>
> We ran into this situation with 1Gb partition on NAND having
> about 27Mb free space. I suppose there were pretty heavy file
> processing performed at this time.
>
> There were dozens of these "Allocator out" messages
> accompanied by "yaffs tragedy: no more eraased blocks" and
> many file operations failed.
>
> I think that in this situation GC was not fast enough to
> provide new blocks for allocation.
The GC is not in a separate thread, but as a parasitic activity from
within writes etc, so there is no question of it being "fast enough" and
heavy file allocation should not matter.
Are you getting a lot of bad blocks?

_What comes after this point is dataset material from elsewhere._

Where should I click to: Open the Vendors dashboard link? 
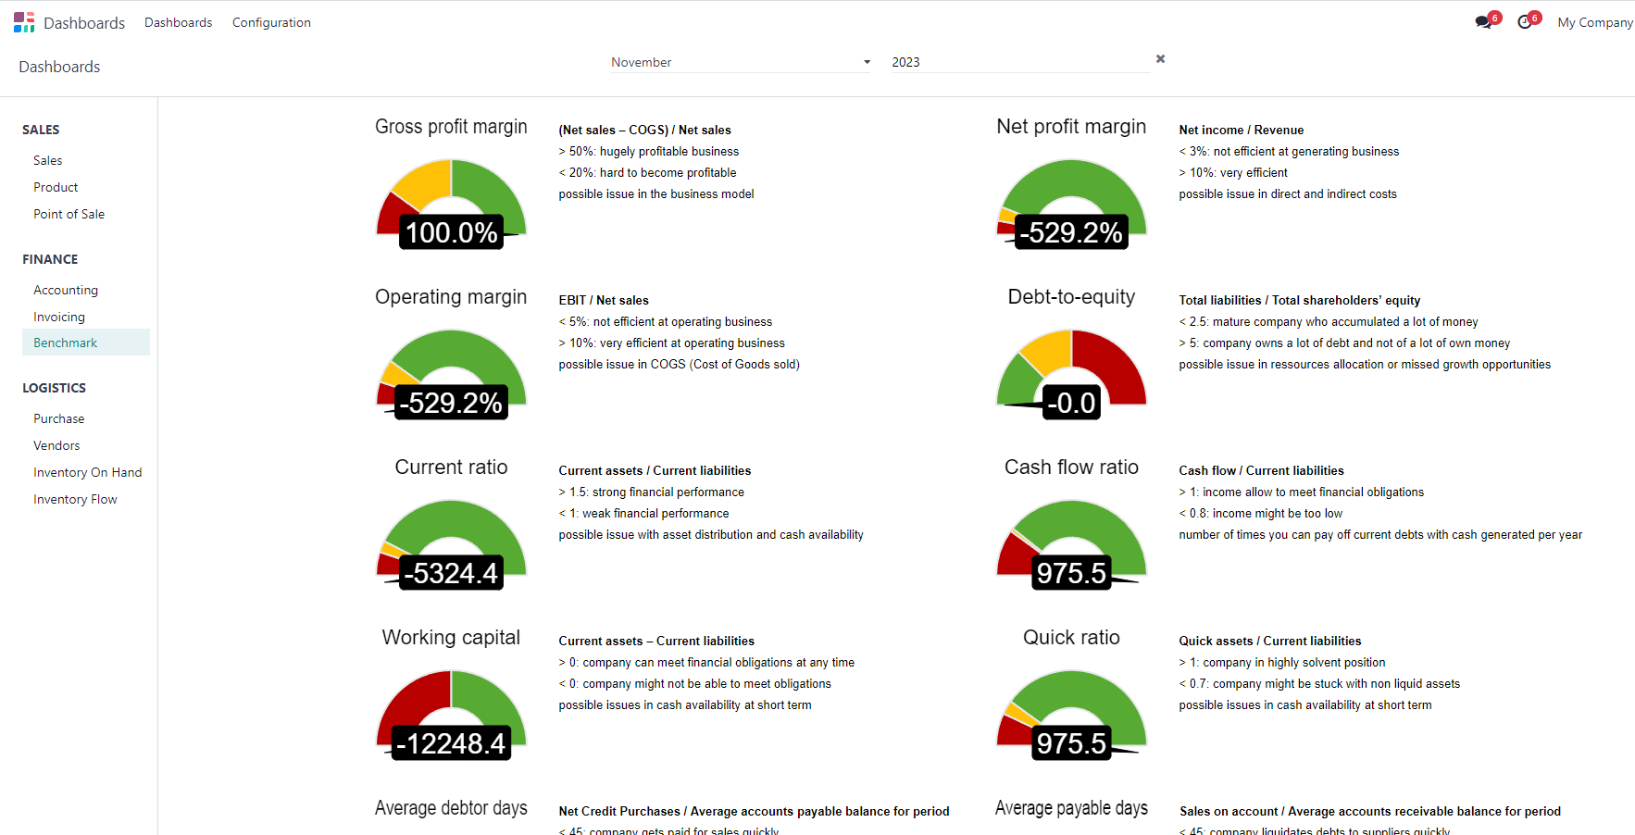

About the only way I can see that
allocation failures are likely is with blocks going bad during garbage
collection.
>
> Question:
> ---------
> I see that currently so called "aggressive" GC strategy is
> triggered when number of erased blocks is less than 15. I
> believe this value depends on those hard-coded values:
>
> dev->nReservedBlocks = 5;
> dev->nShortOpCaches = 10;
>
> What are the guidelines for choosing above constants ? Should
> we probably adjust them for bigger sized partitions ?
No, that will not really change things. It might just put off the eveil
day, but it should not fix the issue.
>
> Thank you in advance for any hint you can provide.
Two things to do:
1) Show us the /proc/yaffs before/after the problem.
2) Do more tracing to see if there are bad blocks happening too.